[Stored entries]
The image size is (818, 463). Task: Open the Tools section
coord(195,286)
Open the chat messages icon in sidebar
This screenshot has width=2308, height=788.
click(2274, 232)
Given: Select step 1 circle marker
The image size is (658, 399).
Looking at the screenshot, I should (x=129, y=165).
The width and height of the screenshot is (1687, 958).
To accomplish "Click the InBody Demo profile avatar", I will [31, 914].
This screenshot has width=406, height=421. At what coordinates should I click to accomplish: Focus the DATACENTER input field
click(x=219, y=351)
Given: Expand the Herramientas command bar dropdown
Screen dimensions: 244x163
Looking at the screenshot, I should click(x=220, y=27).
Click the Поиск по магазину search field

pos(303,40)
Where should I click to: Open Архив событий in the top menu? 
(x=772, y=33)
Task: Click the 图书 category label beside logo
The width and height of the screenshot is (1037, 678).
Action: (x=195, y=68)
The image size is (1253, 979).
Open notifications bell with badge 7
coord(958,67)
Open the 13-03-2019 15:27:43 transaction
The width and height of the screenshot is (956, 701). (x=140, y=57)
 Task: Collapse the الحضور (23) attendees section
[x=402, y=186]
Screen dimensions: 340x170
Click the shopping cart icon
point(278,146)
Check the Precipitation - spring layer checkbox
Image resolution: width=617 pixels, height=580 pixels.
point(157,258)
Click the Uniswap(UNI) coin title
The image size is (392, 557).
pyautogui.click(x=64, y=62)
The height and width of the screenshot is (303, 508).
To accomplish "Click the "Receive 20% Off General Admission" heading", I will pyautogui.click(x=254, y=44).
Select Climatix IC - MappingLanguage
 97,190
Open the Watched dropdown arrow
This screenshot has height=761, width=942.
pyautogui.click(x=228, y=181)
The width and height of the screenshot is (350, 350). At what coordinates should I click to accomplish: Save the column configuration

> **Assignment**:
Reproduce the entries above in full, verbatim.

> **Final answer**:
The image size is (818, 463). Task: Open the Tools section
coord(195,286)
Open the chat messages icon in sidebar
This screenshot has width=2308, height=788.
click(2274, 232)
Given: Select step 1 circle marker
The image size is (658, 399).
Looking at the screenshot, I should (x=129, y=165).
The width and height of the screenshot is (1687, 958).
To accomplish "Click the InBody Demo profile avatar", I will [31, 914].
This screenshot has width=406, height=421. At what coordinates should I click to accomplish: Focus the DATACENTER input field
click(x=219, y=351)
Given: Expand the Herramientas command bar dropdown
Screen dimensions: 244x163
Looking at the screenshot, I should click(x=220, y=27).
Click the Поиск по магазину search field

pos(303,40)
Where should I click to: Open Архив событий in the top menu? 
(x=772, y=33)
Task: Click the 图书 category label beside logo
The width and height of the screenshot is (1037, 678).
Action: (x=195, y=68)
The image size is (1253, 979).
Open notifications bell with badge 7
coord(958,67)
Open the 13-03-2019 15:27:43 transaction
The width and height of the screenshot is (956, 701). (x=140, y=57)
 Task: Collapse the الحضور (23) attendees section
[x=402, y=186]
Screen dimensions: 340x170
Click the shopping cart icon
point(278,146)
Check the Precipitation - spring layer checkbox
Image resolution: width=617 pixels, height=580 pixels.
point(157,258)
Click the Uniswap(UNI) coin title
The image size is (392, 557).
pyautogui.click(x=64, y=62)
The height and width of the screenshot is (303, 508).
To accomplish "Click the "Receive 20% Off General Admission" heading", I will pyautogui.click(x=254, y=44).
Select Climatix IC - MappingLanguage
 97,190
Open the Watched dropdown arrow
This screenshot has height=761, width=942.
pyautogui.click(x=228, y=181)
The width and height of the screenshot is (350, 350). At what coordinates should I click to accomplish: Save the column configuration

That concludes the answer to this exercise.